Remember that step-children will be different from children raised by you. If you try to make them over in your children’s image, it will get in the way of developing a good relationship with them. Household rules simply can’t make a person take a new shape. Often step-children do eventually absorb some of the new patterns you want them to adapt–but at their own speed.
Find out what things your step-children like and try to make them available, e.g. a basketball net or a favorite drink.
Do things with step-children alone without their parent–something you both like and are good at.
It’s just a fact that you will feel differently about your step-children than you do about your own children. And your step-children will feel differently about you than they do about their own parents. Time can produce a very special relationship if you accept that feelings are different in the beginning and simply cannot be forced.
Similarly, accept that your reactions to your own child and your spouse’s reactions to your “darling 6-year-old” will be different. Support your spouse as s/he begins to relate to your children.
Avoid areas staked out by the child’s own parent. If your step-son says, “Dad says he’ll teach me to sail,” don’t run out to the nearest shipyard.
Sometimes it can take until adulthood for the step-children to realize the caring and special qualities of the step-parent. Be patient.
Don’t mock or criticize the other biological parent. That parent is, not just chromosomally speaking, half the child, so you are really attacking the child. Keep information about that parent’s love life and financial situation away from the child until the parent informs him.
Don’t try to win your step-child through bribery–gifts, special outings, etc.–if your home is more financially comfortable than the other parent’s home. This can backfire, as children can identify with the underdog.
Avoid the “‘romantic antidote marriage fantasy’: my significant other’s first wife/husband was so bad, our new marriage will heal it all.”

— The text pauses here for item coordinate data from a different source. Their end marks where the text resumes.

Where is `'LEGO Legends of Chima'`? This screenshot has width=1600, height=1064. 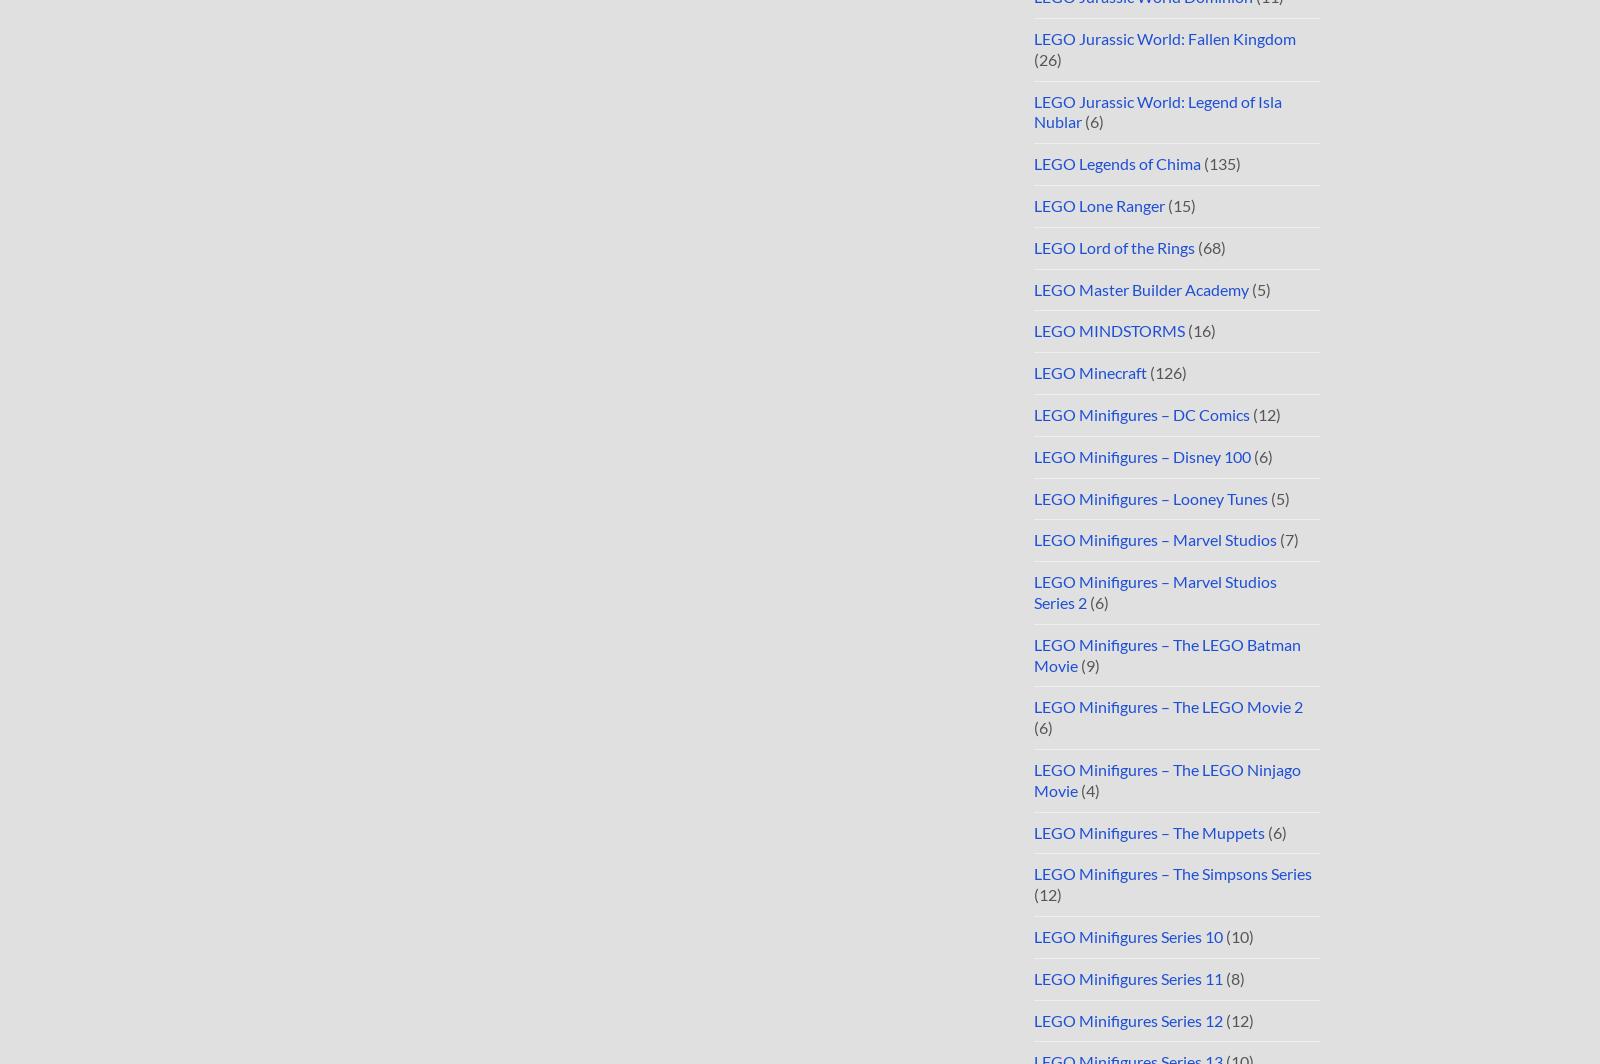
'LEGO Legends of Chima' is located at coordinates (1117, 163).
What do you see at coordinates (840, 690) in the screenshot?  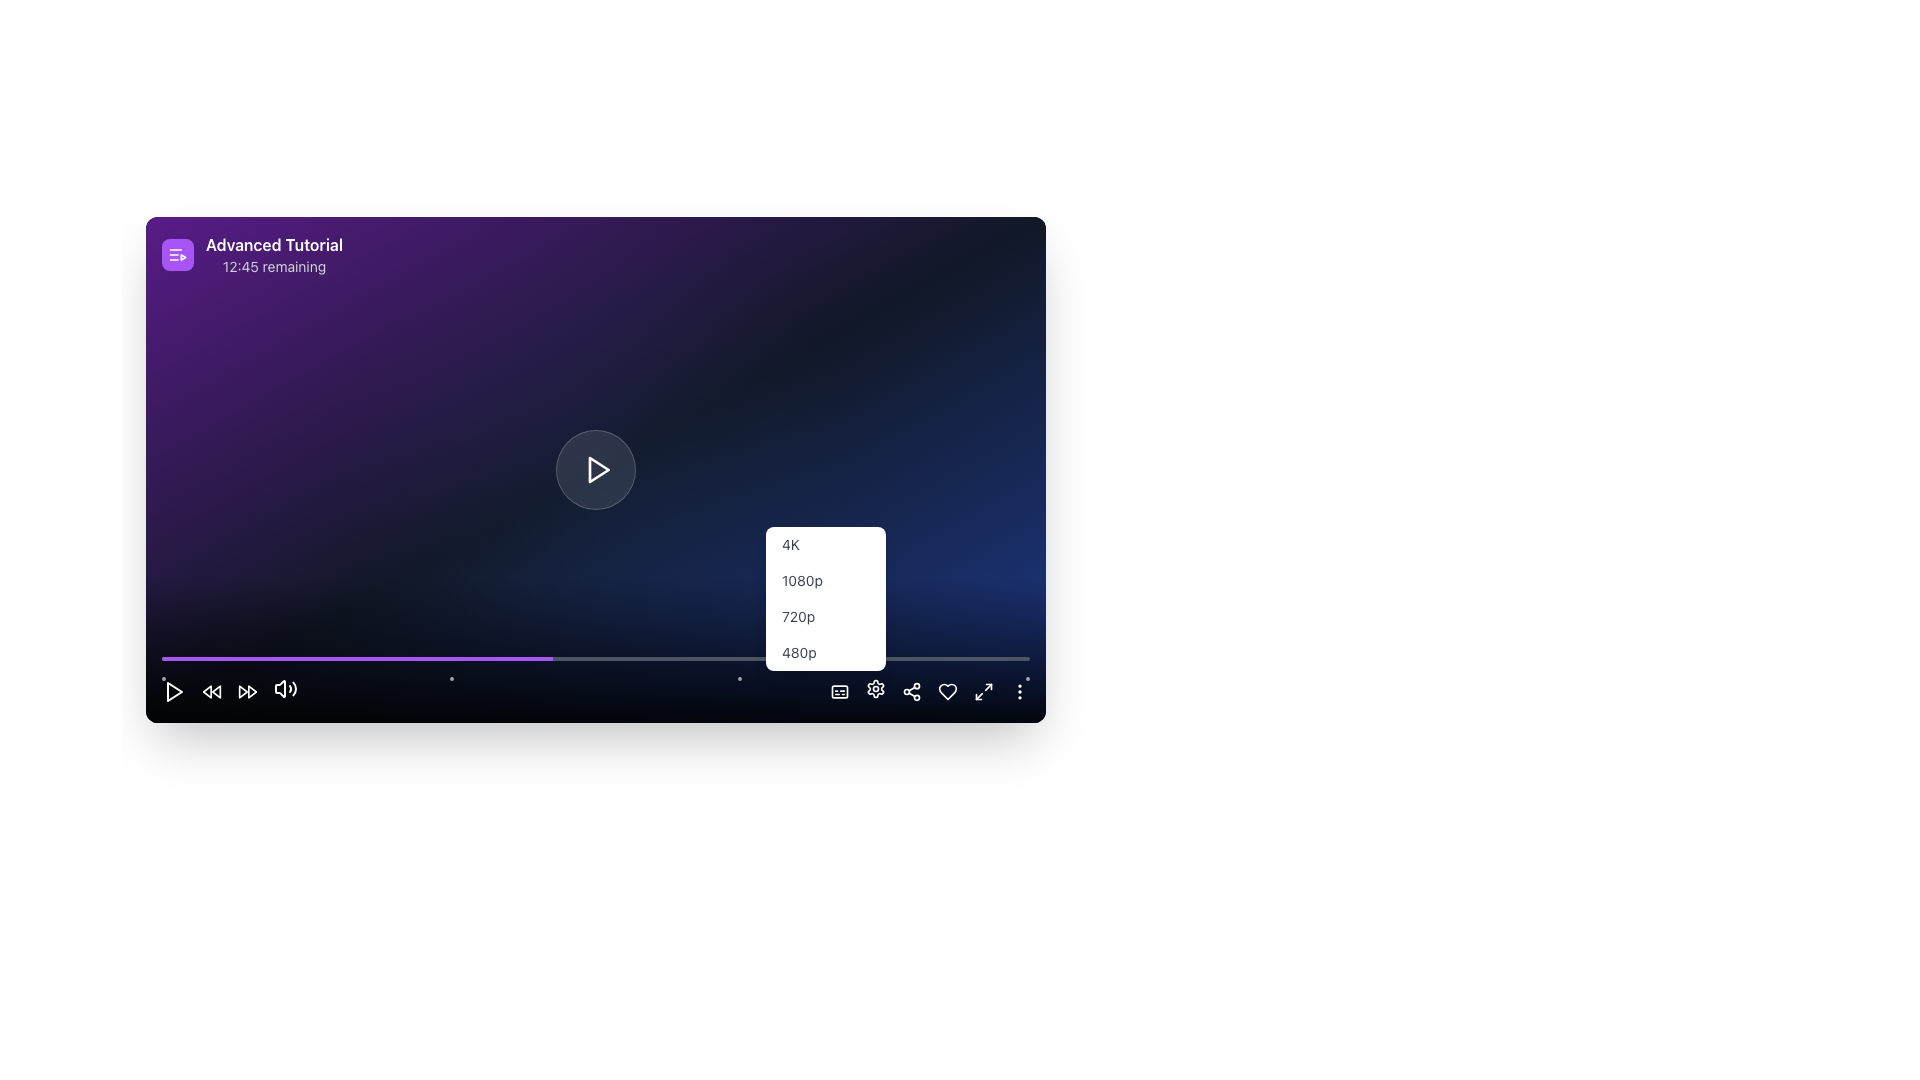 I see `the closed captions toggle button located on the bottom-center toolbar of the video player` at bounding box center [840, 690].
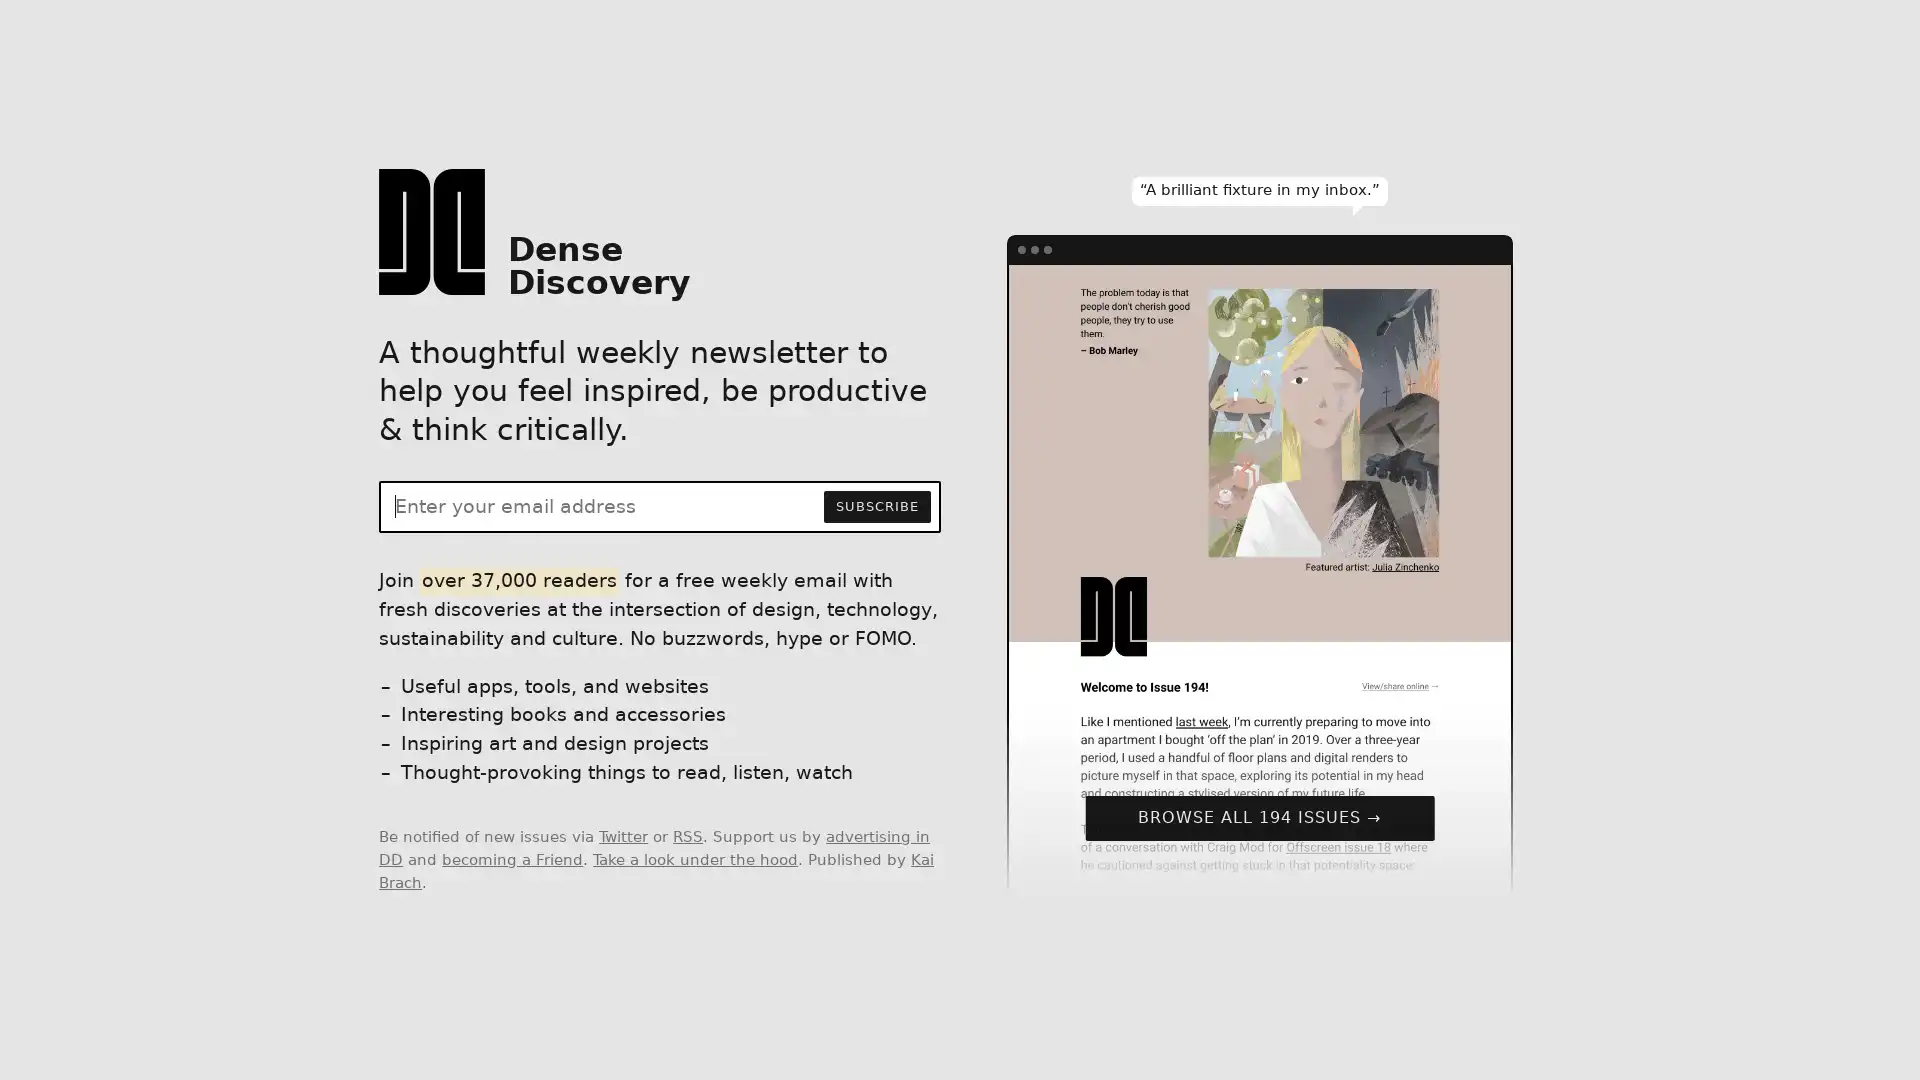 This screenshot has width=1920, height=1080. What do you see at coordinates (877, 504) in the screenshot?
I see `SUBSCRIBE` at bounding box center [877, 504].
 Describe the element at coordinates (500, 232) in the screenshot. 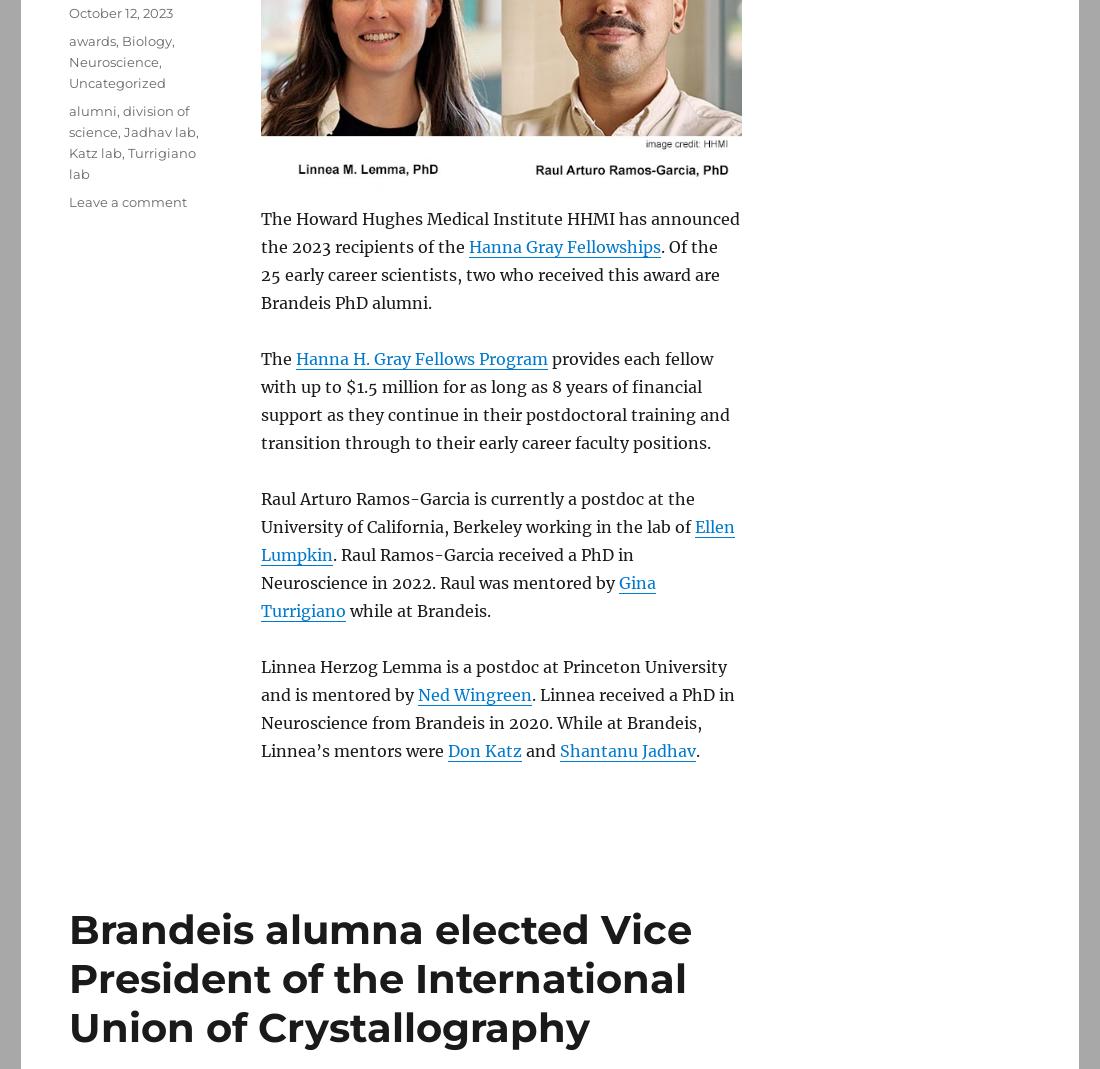

I see `'The Howard Hughes Medical Institute HHMI has announced the 2023 recipients of the'` at that location.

And finally, discipline. Now there’s a tough one. But for the first 18-24 months of marriage, view your interaction with your step-children as more like that of a camp counselor with his/her camper. Be there for their safety–but not necessarily for enforcement. It’s only after the marriage is solid and you have come to know your step-children as people–as they have come to view you–that you should take an active role in their discipline.
If you can follow some of these tips, you’re well on your way to making the “mine” and “yours” inherent in remarriages with children into part of a complete and well “ours.”